A Nebraska Sandhills Novel
They say that cameras cannot do the prairie justice. In a sense this saying is true; photos make the terrain look flat and featureless compared to real life. You must use your imagination to fill in the voids left by a still frame that captures a mere millisecond in time. The fresh, early morning smell of grass and sand must come from memory. Then add distant coyote barks or honks from a pair of trumpeter swans. If you're creative enough, you will even feel the bite of cold December air on your cheeks.
Photos are memories. Each one transports us back to a time and place so impressive at the time that we got the camera out and took a picture...
A herd bull with his doe, moments before a sunset storm.
Moonrise on Big Alkali Lake.
One of our early spring, father/son camping trips.
Lakeside breakfast omelets.
A healthy Sandhills bass.
Campsite under the stars on Black Steer Lake.
Herd of mule deer making the half-mile swim across Billy's Lake.
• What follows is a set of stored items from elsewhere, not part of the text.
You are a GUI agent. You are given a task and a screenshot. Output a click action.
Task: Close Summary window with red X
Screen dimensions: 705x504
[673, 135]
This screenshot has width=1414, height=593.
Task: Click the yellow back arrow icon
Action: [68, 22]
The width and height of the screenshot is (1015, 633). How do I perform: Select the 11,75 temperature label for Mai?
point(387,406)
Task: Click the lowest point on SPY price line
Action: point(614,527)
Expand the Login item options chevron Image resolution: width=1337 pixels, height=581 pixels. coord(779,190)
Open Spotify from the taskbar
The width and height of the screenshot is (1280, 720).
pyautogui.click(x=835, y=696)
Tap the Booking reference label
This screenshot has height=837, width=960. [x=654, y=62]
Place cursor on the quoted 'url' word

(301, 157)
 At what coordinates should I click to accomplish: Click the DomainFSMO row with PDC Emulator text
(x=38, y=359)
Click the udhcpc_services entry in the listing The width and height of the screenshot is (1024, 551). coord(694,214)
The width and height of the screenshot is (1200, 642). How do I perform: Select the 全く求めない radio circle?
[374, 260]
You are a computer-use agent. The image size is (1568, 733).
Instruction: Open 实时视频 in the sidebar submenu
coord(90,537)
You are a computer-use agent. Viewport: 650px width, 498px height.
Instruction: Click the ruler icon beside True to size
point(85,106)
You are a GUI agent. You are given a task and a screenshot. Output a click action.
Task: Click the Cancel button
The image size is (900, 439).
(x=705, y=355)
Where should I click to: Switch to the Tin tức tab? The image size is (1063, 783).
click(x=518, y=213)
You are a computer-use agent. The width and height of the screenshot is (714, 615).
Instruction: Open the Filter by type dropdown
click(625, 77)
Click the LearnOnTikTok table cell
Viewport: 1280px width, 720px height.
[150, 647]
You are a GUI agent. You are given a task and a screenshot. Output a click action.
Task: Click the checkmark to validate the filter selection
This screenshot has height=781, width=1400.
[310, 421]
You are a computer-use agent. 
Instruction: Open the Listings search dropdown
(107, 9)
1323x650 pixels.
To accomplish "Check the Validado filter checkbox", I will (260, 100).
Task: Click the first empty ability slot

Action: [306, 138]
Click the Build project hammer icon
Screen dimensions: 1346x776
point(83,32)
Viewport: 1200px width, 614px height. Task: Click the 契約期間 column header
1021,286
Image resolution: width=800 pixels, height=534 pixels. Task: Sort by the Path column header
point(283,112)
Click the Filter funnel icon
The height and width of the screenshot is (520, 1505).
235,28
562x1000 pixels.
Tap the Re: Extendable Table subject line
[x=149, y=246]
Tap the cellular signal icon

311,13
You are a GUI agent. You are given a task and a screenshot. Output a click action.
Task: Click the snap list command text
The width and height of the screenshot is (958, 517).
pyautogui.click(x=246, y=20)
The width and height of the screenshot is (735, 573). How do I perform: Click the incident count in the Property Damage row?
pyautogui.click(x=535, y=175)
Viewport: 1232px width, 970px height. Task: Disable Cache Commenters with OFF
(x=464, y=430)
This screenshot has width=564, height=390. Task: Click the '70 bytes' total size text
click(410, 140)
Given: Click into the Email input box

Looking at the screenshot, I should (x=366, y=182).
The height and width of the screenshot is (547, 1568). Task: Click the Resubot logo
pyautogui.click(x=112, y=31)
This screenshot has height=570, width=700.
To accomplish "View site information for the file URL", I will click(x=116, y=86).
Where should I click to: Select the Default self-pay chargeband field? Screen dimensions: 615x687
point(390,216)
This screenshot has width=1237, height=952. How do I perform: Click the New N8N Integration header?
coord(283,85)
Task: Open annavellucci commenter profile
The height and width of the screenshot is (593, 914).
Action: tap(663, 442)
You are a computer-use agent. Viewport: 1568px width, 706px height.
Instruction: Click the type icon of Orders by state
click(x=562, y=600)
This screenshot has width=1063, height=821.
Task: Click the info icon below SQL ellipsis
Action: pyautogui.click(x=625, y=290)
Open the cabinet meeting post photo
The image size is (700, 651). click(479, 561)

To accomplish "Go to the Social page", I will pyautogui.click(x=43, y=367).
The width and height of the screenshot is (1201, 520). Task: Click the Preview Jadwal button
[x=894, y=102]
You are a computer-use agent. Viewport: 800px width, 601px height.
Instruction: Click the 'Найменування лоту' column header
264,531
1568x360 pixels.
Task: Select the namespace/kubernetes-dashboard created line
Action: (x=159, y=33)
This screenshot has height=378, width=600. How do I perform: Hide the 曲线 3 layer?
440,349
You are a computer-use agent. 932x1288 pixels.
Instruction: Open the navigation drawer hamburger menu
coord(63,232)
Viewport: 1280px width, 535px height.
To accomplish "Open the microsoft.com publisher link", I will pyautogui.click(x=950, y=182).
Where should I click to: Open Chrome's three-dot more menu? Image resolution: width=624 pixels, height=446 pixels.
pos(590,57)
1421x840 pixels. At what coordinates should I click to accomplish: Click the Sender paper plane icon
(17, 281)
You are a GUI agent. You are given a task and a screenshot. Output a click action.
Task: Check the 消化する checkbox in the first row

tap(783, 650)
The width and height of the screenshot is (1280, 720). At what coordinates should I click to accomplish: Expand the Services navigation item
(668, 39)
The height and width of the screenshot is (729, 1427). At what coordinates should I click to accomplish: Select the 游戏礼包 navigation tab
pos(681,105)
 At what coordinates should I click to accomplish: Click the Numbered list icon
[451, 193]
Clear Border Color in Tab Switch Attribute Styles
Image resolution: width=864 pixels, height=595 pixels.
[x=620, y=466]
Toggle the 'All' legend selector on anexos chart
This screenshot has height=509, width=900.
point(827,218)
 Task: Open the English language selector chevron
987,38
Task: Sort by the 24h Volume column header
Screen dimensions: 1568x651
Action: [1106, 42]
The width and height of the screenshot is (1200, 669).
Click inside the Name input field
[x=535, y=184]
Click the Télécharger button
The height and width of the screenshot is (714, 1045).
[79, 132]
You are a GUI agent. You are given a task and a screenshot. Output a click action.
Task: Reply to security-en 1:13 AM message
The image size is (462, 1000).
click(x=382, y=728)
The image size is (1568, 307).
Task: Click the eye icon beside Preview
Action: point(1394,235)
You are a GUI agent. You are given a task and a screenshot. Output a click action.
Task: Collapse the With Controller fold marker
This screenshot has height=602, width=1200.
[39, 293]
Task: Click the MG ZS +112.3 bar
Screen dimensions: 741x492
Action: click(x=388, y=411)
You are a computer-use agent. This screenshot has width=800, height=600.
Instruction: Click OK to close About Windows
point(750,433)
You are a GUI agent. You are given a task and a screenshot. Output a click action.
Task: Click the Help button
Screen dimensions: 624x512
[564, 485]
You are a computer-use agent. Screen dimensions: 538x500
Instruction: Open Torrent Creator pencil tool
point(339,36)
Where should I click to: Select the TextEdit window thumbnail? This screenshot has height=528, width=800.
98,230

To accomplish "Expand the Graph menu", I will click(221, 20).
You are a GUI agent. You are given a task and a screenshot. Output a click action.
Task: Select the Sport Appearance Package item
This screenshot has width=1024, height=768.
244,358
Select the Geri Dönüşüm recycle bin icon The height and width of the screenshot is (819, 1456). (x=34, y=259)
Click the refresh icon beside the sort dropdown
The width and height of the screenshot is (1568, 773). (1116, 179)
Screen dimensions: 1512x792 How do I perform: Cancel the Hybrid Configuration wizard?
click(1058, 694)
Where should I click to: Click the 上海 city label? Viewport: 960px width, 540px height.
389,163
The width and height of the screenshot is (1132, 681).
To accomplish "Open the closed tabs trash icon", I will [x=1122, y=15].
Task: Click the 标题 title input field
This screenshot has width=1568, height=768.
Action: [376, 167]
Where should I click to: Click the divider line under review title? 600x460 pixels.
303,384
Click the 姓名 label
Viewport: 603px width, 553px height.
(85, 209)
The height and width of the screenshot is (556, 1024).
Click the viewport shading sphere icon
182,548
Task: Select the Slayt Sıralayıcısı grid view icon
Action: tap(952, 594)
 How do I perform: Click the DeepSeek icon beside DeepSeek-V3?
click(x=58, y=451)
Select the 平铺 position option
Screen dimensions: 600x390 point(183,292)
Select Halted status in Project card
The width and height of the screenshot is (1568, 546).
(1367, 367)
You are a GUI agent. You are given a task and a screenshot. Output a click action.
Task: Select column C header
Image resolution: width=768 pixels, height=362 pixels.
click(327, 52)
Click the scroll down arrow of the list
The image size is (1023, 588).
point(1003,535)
A massive whitetail getting a boat ride across Billy's Lake.
Sheridan County moonrise.
This is a small sampling of the thousands of photos that I've taken in the Sandhills over the years. Each one has an underlying story that authors like Mark Twain or Ernest Hemingway could run with. I did my best to capture the mystique of this land in my book, Secrets of the Sandhills. But to truly discover the beauty of the Sandhills, you must immerse yourself into the land. Oh, and take a camera along; you never know what you're going to find in those hills.